Article:
** START **
During the 1930s, the Chinese Air Force was composed largely of foreign volunteers, at first Americans but later Italians. By 1937 the strength of the Air Force stood at 500 aircraft, but few of these were serviceable, and the remainder were destroyed by the Japanese in the air battles of 1937.
Chiang Kai-shek and his wife Madame Chiang called for further foreign aid to form an international force to fight the Japanese. At first an international squadron was established of mixed membership, mainly British, American and Dutch pilots. It only had 36 aircraft and had been destroyed by 1938. The international squadron was replaced by six Russian squadrons, two of bombers and four of fighters provided under a clause of the Sino-Soviet Non-Aggression Pact of 1937. The Russian force was totally self-contained and provided all its own supplies and ground crew. It allowed the Chinese Air Force to regroup in the north around Kunming and the Russians sent it 400 aircraft, and a number of new and more efficient flying schools were set up. The kernel of the postwar Chinese Air Force was very largely Russian-trained.
** END **
Answer these questions from the passage on the Chinese Air Force:
(a) What was the strength of the Air Force in 1937?
(b) How many aircraft did the international squadron have?
(c) How many Russian squadrons replaced the international squadron?

Given material:
** START **
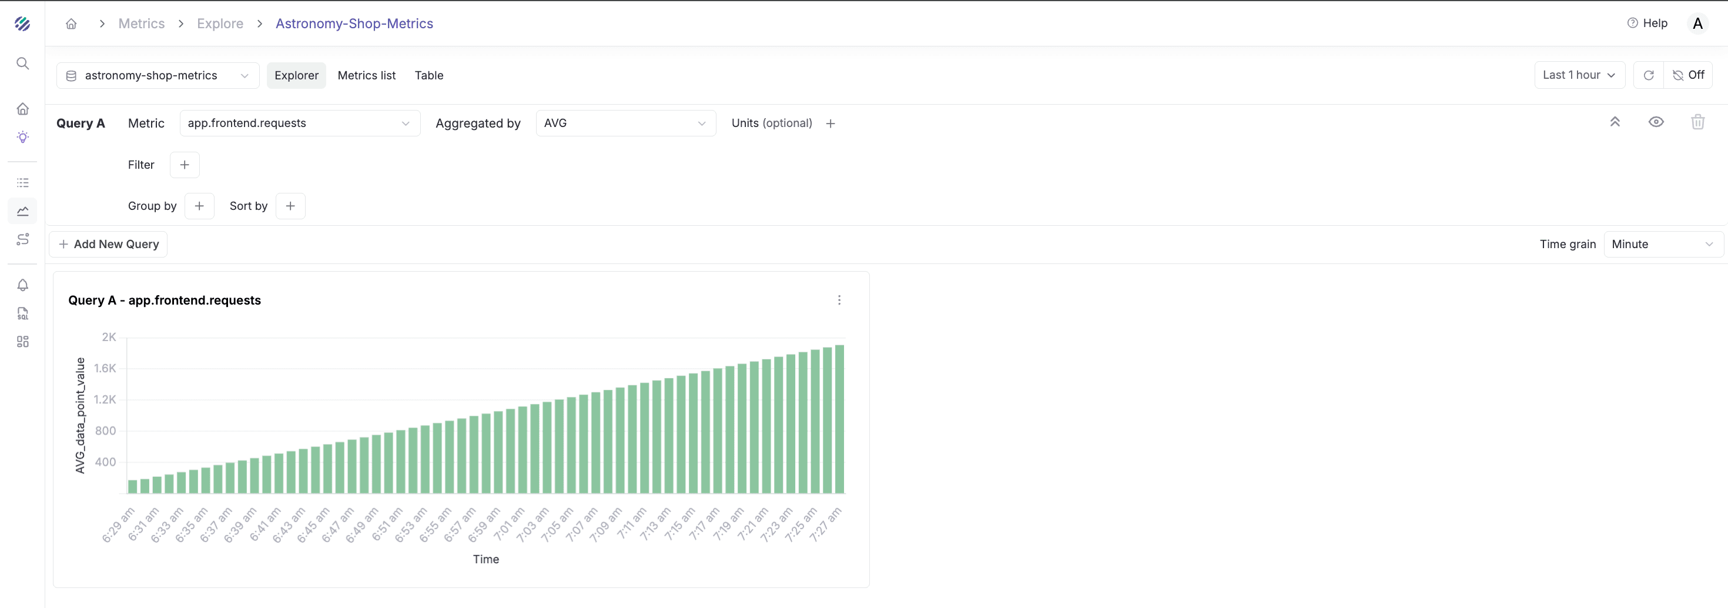Screen dimensions: 1728x608
Task: Open the app.frontend.requests metric dropdown
Action: point(299,123)
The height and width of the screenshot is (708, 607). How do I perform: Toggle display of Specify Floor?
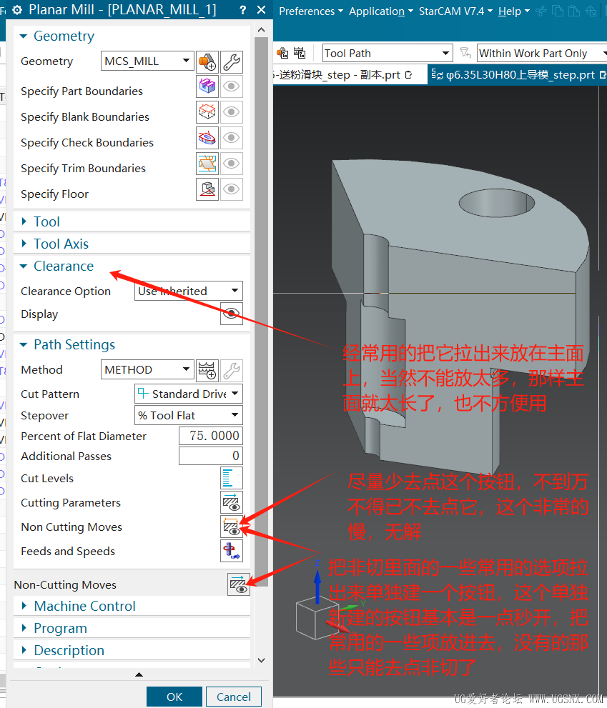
** END **
Full solution:
(a) 500 aircraft
(b) 36
(c) Six